Got in the car this morning to drive to work, and maps had reset from Google to the standard maps.
When I tried to change back to Google, I got a message stating something like "Count not connect to MyAudi at this time, please try again later".
Stopped and restarted the car when I arrived at work, and still broken. Other MyAudi features (weather, news etc) seem to be working normally (at a cursory glance).
Plenty of data credit remaining on my pre-paid SIM.

Is it just me, or is anyone else seeing this?


----------



## ZephyR2 (Feb 20, 2013)

Just tried it now, working for me.

Sent from my iPhone using Tapatalk


----------



## KevC (Jul 12, 2016)

I've had it once or twice. Seemed to just be a blip and it was fine the next day.


----------



## ZephyR2 (Feb 20, 2013)

If its your daily drive then it should still show Google Earth even without a wifi connection using the data its cached.


----------



## Alex_S (Sep 4, 2011)

How do you switch between standard maps and Google Maps?


----------



## KevC (Jul 12, 2016)

When you're on the map view right click and it's the second or third option down on the menu. Can choose between google, standard or traffic (although if I'm honest I'm not sure what the traffic option is for as I seem to see the traffic flow colours regardless of which other option I have selected).


----------



## ZephyR2 (Feb 20, 2013)

When I start up it goes to standard map until I have accepted or cancelled a WiFi connection or until the MMI app on my phone kicks in. Then it goes to Google Earth view. In the meantime the Google Earth option is greyed out in the menu. Still does the same even if I select Google before I turn off the ignition.
Was it always like that or has this just changed since I did the 2017/2018 map update a few days ago ?


----------



## KevC (Jul 12, 2016)

It does take a good few seconds for the map bit to kick in. There's actually a progress bar at the bottom of the map. It has a google text and a white box underneath it showing the load progression.


----------



## pcbbc (Sep 4, 2009)

Thanks for the responses people.

It is my daily drive, but at the weekend went to Devon and back (from London) so cache may well have been invalidated by that. Still can not see why it would have resulted in this issue, as data should just have been re-cached when required? And I still had a Google map on returning to my house after my trip - but it went missing by the morning!

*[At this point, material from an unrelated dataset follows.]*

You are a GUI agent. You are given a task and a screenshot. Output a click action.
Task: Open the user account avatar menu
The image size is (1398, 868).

Mine usually starts in Google view (where I left it), but agree it sometimes takes a while to kick in (displaying the standard map in the meantime). Maybe with a loading bar as KevC describes - but haven't noticed it. This is different - it has unilaterally switched back to the standard view in the menu, and attempting to change back to Google (via right click, map settings menu - even after over 30 minutes driving) results in a error message on exiting, and again a reset back to standard map mode.

Establishing a connection via WiFi with phone not an issue, as I don't have a phone WiFi and instead have a dedicated PAYG data SIM installed in the car's SIM slot. Plenty of data credit remaining.

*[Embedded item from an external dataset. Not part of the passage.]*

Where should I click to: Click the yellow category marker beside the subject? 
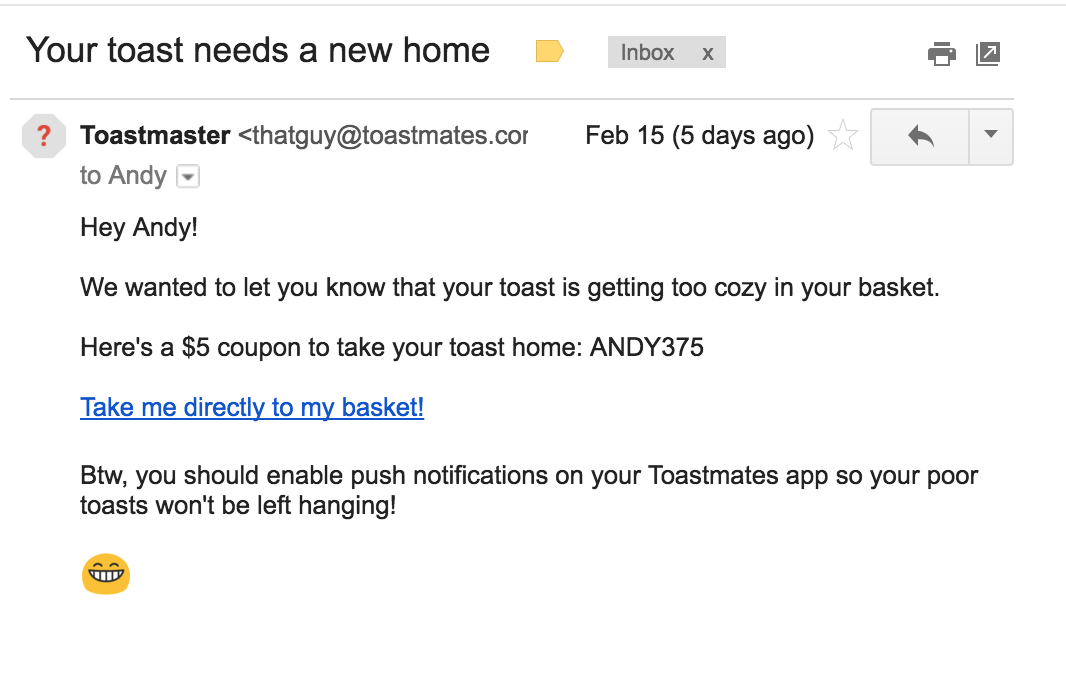548,50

Haven't been out in car since yesterday morning, so not tried a re-test. Hopefully just a glitch and it will resolve itself!


----------



## Jannerman (Nov 19, 2016)

ZephyR2 said:


> When I start up it goes to standard map until I have accepted or cancelled a WiFi connection or until the MMI app on my phone kicks in. Then it goes to Google Earth view. In the meantime the Google Earth option is greyed out in the menu. Still does the same even if I select Google before I turn off the ignition.
> Was it always like that or has this just changed since I did the 2017/2018 map update a few days ago ?


This is interesting, Google Earth was working without issue up until I applied the 2017/2018 map update the last week, now Google Earth is greyed out in the menu and can't be enabled, perhaps this update is broken?

I seem to remember that in previous updates there was a file or folder called something like GEMMI (Google Earth Multi Media Interface?) in the download but there's nothing like this in the latest release.


----------